■ Data extract
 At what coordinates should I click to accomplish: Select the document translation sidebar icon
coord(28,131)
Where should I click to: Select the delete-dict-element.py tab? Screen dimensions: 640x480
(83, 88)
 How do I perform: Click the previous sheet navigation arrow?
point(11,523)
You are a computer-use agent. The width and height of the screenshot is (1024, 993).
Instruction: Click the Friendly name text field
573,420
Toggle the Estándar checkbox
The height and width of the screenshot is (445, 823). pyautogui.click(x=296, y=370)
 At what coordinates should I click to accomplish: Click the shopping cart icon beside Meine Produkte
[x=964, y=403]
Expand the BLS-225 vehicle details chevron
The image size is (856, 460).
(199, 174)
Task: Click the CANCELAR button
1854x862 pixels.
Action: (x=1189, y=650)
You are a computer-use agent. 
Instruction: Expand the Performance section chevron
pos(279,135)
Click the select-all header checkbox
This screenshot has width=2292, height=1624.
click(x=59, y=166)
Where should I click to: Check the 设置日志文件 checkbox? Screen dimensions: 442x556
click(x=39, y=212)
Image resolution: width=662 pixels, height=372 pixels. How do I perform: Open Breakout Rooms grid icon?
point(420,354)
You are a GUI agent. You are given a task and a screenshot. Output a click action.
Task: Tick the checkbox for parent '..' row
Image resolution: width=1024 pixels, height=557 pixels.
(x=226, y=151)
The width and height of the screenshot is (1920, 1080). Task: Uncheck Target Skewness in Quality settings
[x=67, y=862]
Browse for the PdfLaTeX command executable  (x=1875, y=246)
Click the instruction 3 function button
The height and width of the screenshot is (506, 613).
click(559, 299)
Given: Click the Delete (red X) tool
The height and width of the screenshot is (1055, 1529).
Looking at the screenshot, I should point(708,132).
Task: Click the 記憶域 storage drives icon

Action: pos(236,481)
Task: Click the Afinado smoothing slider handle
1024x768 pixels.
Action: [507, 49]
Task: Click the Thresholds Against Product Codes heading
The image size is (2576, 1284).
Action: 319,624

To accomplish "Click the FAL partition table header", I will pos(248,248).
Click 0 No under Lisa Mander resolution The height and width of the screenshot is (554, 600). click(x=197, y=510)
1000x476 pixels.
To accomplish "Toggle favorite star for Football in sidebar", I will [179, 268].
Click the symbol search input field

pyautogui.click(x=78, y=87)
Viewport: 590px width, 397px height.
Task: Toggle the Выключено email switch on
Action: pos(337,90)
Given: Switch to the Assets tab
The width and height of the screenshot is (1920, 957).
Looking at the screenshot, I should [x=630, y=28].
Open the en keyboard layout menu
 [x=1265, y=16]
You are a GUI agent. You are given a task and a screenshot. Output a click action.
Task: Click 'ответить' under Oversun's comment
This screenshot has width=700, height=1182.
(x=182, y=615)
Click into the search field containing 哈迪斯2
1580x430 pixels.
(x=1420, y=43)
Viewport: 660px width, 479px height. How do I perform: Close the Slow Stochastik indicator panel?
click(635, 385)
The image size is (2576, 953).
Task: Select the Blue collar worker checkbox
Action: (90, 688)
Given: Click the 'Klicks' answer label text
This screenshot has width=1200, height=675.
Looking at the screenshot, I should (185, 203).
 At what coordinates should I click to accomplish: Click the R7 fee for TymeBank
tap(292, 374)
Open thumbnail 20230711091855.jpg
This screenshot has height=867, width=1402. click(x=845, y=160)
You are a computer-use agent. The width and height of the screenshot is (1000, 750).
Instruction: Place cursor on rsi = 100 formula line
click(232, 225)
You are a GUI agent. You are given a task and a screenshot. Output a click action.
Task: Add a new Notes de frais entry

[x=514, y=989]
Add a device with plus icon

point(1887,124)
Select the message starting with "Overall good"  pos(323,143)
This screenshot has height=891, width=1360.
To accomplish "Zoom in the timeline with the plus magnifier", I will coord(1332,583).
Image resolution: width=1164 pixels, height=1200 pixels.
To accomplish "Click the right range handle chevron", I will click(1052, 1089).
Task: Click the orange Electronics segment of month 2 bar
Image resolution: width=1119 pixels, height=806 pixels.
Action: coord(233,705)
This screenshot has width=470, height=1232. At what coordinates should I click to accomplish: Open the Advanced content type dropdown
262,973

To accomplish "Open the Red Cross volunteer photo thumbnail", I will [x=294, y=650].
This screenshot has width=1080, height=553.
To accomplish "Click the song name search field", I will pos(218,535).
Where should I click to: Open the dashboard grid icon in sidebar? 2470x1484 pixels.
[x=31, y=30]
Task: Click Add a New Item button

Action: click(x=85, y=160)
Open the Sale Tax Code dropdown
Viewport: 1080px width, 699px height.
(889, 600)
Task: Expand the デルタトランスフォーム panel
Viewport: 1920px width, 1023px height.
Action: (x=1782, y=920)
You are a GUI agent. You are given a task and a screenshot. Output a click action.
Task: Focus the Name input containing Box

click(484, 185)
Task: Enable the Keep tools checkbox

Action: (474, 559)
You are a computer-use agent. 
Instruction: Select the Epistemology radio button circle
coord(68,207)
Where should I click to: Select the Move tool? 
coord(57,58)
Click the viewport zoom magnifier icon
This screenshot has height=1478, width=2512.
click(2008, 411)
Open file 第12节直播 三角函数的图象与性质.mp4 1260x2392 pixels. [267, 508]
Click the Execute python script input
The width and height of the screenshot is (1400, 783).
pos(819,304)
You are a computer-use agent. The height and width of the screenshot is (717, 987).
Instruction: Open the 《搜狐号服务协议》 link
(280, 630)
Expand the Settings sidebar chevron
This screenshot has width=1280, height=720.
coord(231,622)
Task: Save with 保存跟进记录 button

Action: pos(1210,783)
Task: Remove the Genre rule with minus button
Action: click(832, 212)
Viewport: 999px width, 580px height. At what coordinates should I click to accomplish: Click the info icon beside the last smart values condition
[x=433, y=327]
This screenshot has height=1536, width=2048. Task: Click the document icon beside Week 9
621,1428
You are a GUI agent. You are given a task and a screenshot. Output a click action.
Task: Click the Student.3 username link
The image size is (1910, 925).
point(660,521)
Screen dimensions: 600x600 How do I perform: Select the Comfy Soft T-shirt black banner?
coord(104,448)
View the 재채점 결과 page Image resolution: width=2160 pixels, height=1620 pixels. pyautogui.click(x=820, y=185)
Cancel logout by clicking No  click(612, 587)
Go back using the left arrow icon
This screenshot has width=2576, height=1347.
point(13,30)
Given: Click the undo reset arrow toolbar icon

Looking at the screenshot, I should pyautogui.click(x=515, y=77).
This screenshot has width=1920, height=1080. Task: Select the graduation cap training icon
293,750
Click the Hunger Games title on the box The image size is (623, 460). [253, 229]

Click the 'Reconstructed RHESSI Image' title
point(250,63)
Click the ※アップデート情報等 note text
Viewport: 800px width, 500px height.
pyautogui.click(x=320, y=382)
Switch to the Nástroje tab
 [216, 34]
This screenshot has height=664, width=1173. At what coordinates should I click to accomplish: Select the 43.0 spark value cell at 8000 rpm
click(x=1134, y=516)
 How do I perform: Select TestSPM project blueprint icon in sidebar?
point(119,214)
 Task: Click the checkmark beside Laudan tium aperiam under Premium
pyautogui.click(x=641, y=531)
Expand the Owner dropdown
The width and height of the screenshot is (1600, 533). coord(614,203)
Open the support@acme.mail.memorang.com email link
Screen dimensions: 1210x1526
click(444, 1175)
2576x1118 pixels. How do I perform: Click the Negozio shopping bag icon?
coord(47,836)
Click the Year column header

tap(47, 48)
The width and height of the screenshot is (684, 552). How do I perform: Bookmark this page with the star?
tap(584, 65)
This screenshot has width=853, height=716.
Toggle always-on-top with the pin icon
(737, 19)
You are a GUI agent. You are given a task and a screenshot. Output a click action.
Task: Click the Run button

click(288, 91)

■ Exercise objective
Lay out every line of the records as a JSON list of strings, one string per line, leaving out blank lines.

■ Solved exercise
[
  " At what coordinates should I click to accomplish: Select the document translation sidebar icon",
  "coord(28,131)",
  "Where should I click to: Select the delete-dict-element.py tab? Screen dimensions: 640x480",
  "(83, 88)",
  " How do I perform: Click the previous sheet navigation arrow?",
  "point(11,523)",
  "You are a computer-use agent. The width and height of the screenshot is (1024, 993).",
  "Instruction: Click the Friendly name text field",
  "573,420",
  "Toggle the Estándar checkbox",
  "The height and width of the screenshot is (445, 823). pyautogui.click(x=296, y=370)",
  " At what coordinates should I click to accomplish: Click the shopping cart icon beside Meine Produkte",
  "[x=964, y=403]",
  "Expand the BLS-225 vehicle details chevron",
  "The image size is (856, 460).",
  "(199, 174)",
  "Task: Click the CANCELAR button",
  "1854x862 pixels.",
  "Action: (x=1189, y=650)",
  "You are a computer-use agent. ",
  "Instruction: Expand the Performance section chevron",
  "pos(279,135)",
  "Click the select-all header checkbox",
  "This screenshot has width=2292, height=1624.",
  "click(x=59, y=166)",
  "Where should I click to: Check the 设置日志文件 checkbox? Screen dimensions: 442x556",
  "click(x=39, y=212)",
  "Image resolution: width=662 pixels, height=372 pixels. How do I perform: Open Breakout Rooms grid icon?",
  "point(420,354)",
  "You are a GUI agent. You are given a task and a screenshot. Output a click action.",
  "Task: Tick the checkbox for parent '..' row",
  "Image resolution: width=1024 pixels, height=557 pixels.",
  "(x=226, y=151)",
  "The width and height of the screenshot is (1920, 1080). Task: Uncheck Target Skewness in Quality settings",
  "[x=67, y=862]",
  "Browse for the PdfLaTeX command executable  (x=1875, y=246)",
  "Click the instruction 3 function button",
  "The height and width of the screenshot is (506, 613).",
  "click(559, 299)",
  "Given: Click the Delete (red X) tool",
  "The height and width of the screenshot is (1055, 1529).",
  "Looking at the screenshot, I should point(708,132).",
  "Task: Click the 記憶域 storage drives icon",
  "Action: pos(236,481)",
  "Task: Click the Afinado smoothing slider handle",
  "1024x768 pixels.",
  "Action: [507, 49]",
  "Task: Click the Thresholds Against Product Codes heading",
  "The image size is (2576, 1284).",
  "Action: 319,624",
  "To accomplish \"Click the FAL partition table header\", I will pos(248,248).",
  "Click 0 No under Lisa Mander resolution The height and width of the screenshot is (554, 600). click(x=197, y=510)",
  "1000x476 pixels.",
  "To accomplish \"Toggle favorite star for Football in sidebar\", I will [179, 268].",
  "Click the symbol search input field",
  "pyautogui.click(x=78, y=87)",
  "Viewport: 590px width, 397px height.",
  "Task: Toggle the Выключено email switch on",
  "Action: pos(337,90)",
  "Given: Switch to the Assets tab",
  "The width and height of the screenshot is (1920, 957).",
  "Looking at the screenshot, I should [x=630, y=28].",
  "Open the en keyboard layout menu",
  " [x=1265, y=16]",
  "You are a GUI agent. You are given a task and a screenshot. Output a click action.",
  "Task: Click 'ответить' under Oversun's comment",
  "This screenshot has width=700, height=1182.",
  "(x=182, y=615)",
  "Click into the search field containing 哈迪斯2",
  "1580x430 pixels.",
  "(x=1420, y=43)",
  "Viewport: 660px width, 479px height. How do I perform: Close the Slow Stochastik indicator panel?",
  "click(635, 385)",
  "The image size is (2576, 953).",
  "Task: Select the Blue collar worker checkbox",
  "Action: (90, 688)",
  "Given: Click the 'Klicks' answer label text",
  "This screenshot has width=1200, height=675.",
  "Looking at the screenshot, I should (185, 203).",
  " At what coordinates should I click to accomplish: Click the R7 fee for TymeBank",
  "tap(292, 374)",
  "Open thumbnail 20230711091855.jpg",
  "This screenshot has height=867, width=1402. click(x=845, y=160)",
  "You are a computer-use agent. The width and height of the screenshot is (1000, 750).",
  "Instruction: Place cursor on rsi = 100 formula line",
  "click(232, 225)",
  "You are a GUI agent. You are given a task and a screenshot. Output a click action.",
  "Task: Add a new Notes de frais entry",
  "[x=514, y=989]",
  "Add a device with plus icon",
  "point(1887,124)",
  "Select the message starting with \"Overall good\"  pos(323,143)",
  "This screenshot has height=891, width=1360.",
  "To accomplish \"Zoom in the timeline with the plus magnifier\", I will coord(1332,583).",
  "Image resolution: width=1164 pixels, height=1200 pixels.",
  "To accomplish \"Click the right range handle chevron\", I will click(1052, 1089).",
  "Task: Click the orange Electronics segment of month 2 bar",
  "Image resolution: width=1119 pixels, height=806 pixels.",
  "Action: coord(233,705)",
  "This screenshot has width=470, height=1232. At what coordinates should I click to accomplish: Open the Advanced content type dropdown",
  "262,973",
  "To accomplish \"Open the Red Cross volunteer photo thumbnail\", I will [x=294, y=650].",
  "This screenshot has width=1080, height=553.",
  "To accomplish \"Click the song name search field\", I will pos(218,535).",
  "Where should I click to: Open the dashboard grid icon in sidebar? 2470x1484 pixels.",
  "[x=31, y=30]",
  "Task: Click Add a New Item button",
  "Action: click(x=85, y=160)",
  "Open the Sale Tax Code dropdown",
  "Viewport: 1080px width, 699px height.",
  "(889, 600)",
  "Task: Expand the デルタトランスフォーム panel",
  "Viewport: 1920px width, 1023px height.",
  "Action: (x=1782, y=920)",
  "You are a GUI agent. You are given a task and a screenshot. Output a click action.",
  "Task: Focus the Name input containing Box",
  "click(484, 185)",
  "Task: Enable the Keep tools checkbox",
  "Action: (474, 559)",
  "You are a computer-use agent. ",
  "Instruction: Select the Epistemology radio button circle",
  "coord(68,207)",
  "Where should I click to: Select the Move tool? ",
  "coord(57,58)",
  "Click the viewport zoom magnifier icon",
  "This screenshot has height=1478, width=2512.",
  "click(2008, 411)",
  "Open file 第12节直播 三角函数的图象与性质.mp4 1260x2392 pixels. [267, 508]",
  "Click the Execute python script input",
  "The width and height of the screenshot is (1400, 783).",
  "pos(819,304)",
  "You are a computer-use agent. The height and width of the screenshot is (717, 987).",
  "Instruction: Open the 《搜狐号服务协议》 link",
  "(280, 630)",
  "Expand the Settings sidebar chevron",
  "This screenshot has width=1280, height=720.",
  "coord(231,622)",
  "Task: Save with 保存跟进记录 button",
  "Action: pos(1210,783)",
  "Task: Remove the Genre rule with minus button",
  "Action: click(832, 212)",
  "Viewport: 999px width, 580px height. At what coordinates should I click to accomplish: Click the info icon beside the last smart values condition",
  "[x=433, y=327]",
  "This screenshot has height=1536, width=2048. Task: Click the document icon beside Week 9",
  "621,1428",
  "You are a GUI agent. You are given a task and a screenshot. Output a click action.",
  "Task: Click the Student.3 username link",
  "The image size is (1910, 925).",
  "point(660,521)",
  "Screen dimensions: 600x600 How do I perform: Select the Comfy Soft T-shirt black banner?",
  "coord(104,448)",
  "View the 재채점 결과 page Image resolution: width=2160 pixels, height=1620 pixels. pyautogui.click(x=820, y=185)",
  "Cancel logout by clicking No  click(612, 587)",
  "Go back using the left arrow icon",
  "This screenshot has width=2576, height=1347.",
  "point(13,30)",
  "Given: Click the undo reset arrow toolbar icon",
  "Looking at the screenshot, I should pyautogui.click(x=515, y=77).",
  "This screenshot has width=1920, height=1080. Task: Select the graduation cap training icon",
  "293,750",
  "Click the Hunger Games title on the box The image size is (623, 460). [253, 229]",
  "Click the 'Reconstructed RHESSI Image' title",
  "point(250,63)",
  "Click the ※アップデート情報等 note text",
  "Viewport: 800px width, 500px height.",
  "pyautogui.click(x=320, y=382)",
  "Switch to the Nástroje tab",
  " [216, 34]",
  "This screenshot has height=664, width=1173. At what coordinates should I click to accomplish: Select the 43.0 spark value cell at 8000 rpm",
  "click(x=1134, y=516)",
  " How do I perform: Select TestSPM project blueprint icon in sidebar?",
  "point(119,214)",
  " Task: Click the checkmark beside Laudan tium aperiam under Premium",
  "pyautogui.click(x=641, y=531)",
  "Expand the Owner dropdown",
  "The width and height of the screenshot is (1600, 533). coord(614,203)",
  "Open the support@acme.mail.memorang.com email link",
  "Screen dimensions: 1210x1526",
  "click(444, 1175)",
  "2576x1118 pixels. How do I perform: Click the Negozio shopping bag icon?",
  "coord(47,836)",
  "Click the Year column header",
  "tap(47, 48)",
  "The width and height of the screenshot is (684, 552). How do I perform: Bookmark this page with the star?",
  "tap(584, 65)",
  "This screenshot has width=853, height=716.",
  "Toggle always-on-top with the pin icon",
  "(737, 19)",
  "You are a GUI agent. You are given a task and a screenshot. Output a click action.",
  "Task: Click the Run button",
  "click(288, 91)"
]